### SOURCE MATERIAL

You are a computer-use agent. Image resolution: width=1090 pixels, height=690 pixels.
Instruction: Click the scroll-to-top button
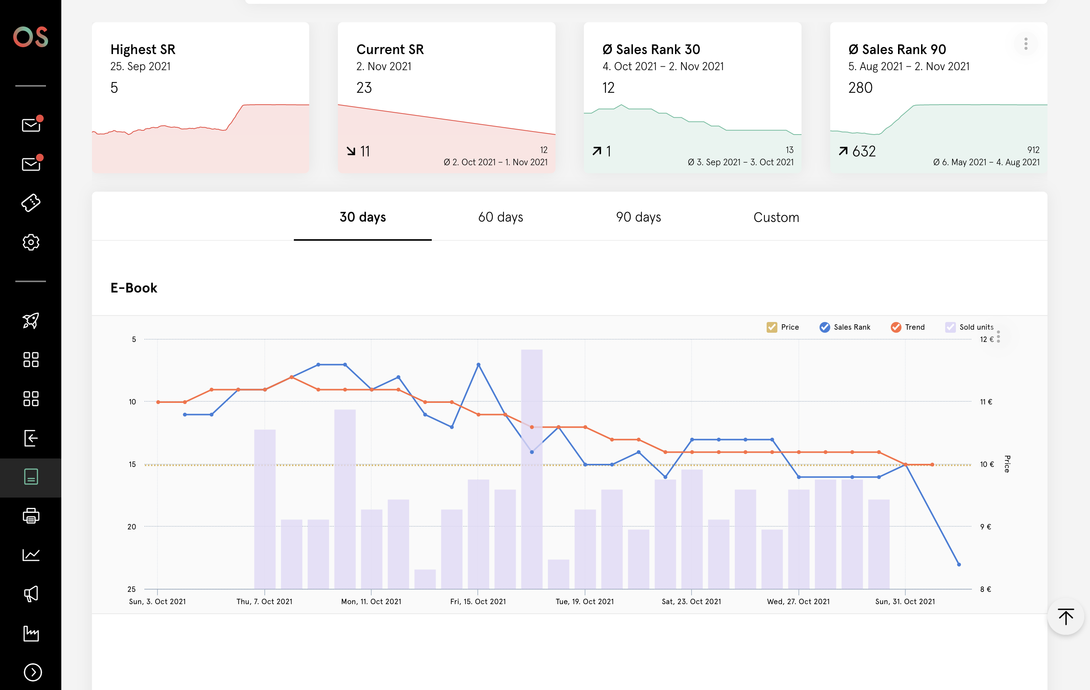(x=1065, y=617)
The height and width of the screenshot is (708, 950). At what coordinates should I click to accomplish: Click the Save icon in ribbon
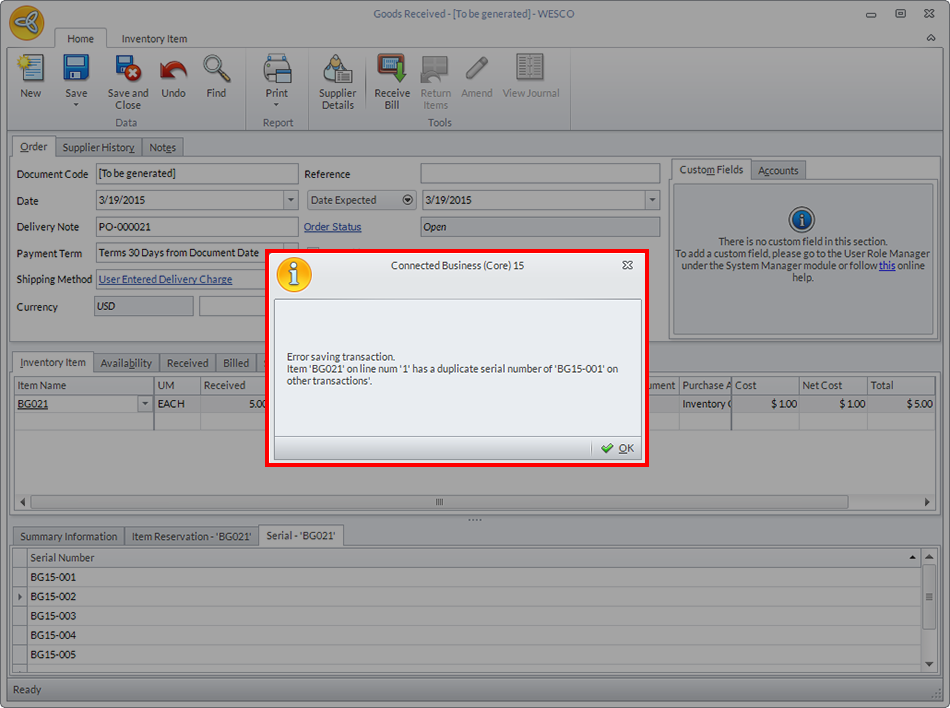[76, 70]
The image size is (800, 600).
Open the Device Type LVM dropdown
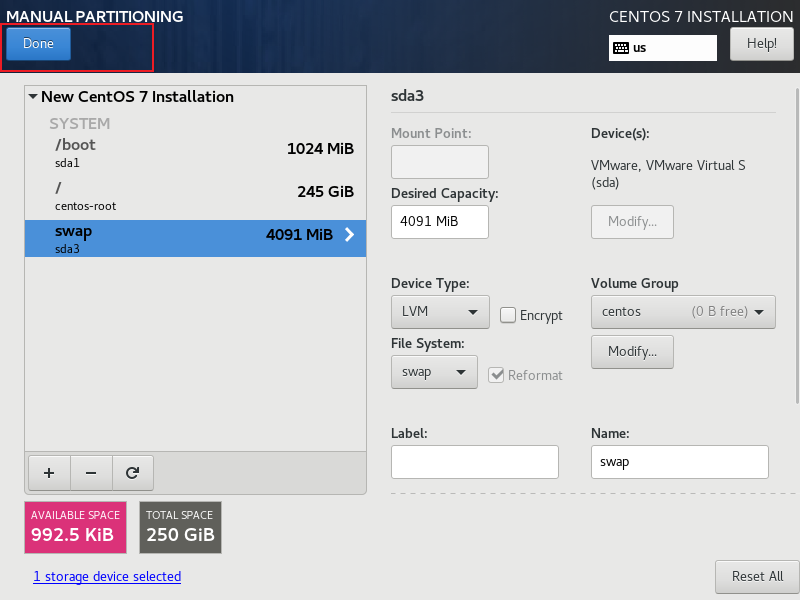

######

Please retype all the entries word for word, omitting the pictures.

You are a computer-use agent. Image resolution: width=1090 pixels, height=690 pixels.
Instruction: Click the scroll-to-top button
(x=1065, y=617)
The height and width of the screenshot is (708, 950). At what coordinates should I click to accomplish: Click the Save icon in ribbon
[76, 70]
The image size is (800, 600).
Open the Device Type LVM dropdown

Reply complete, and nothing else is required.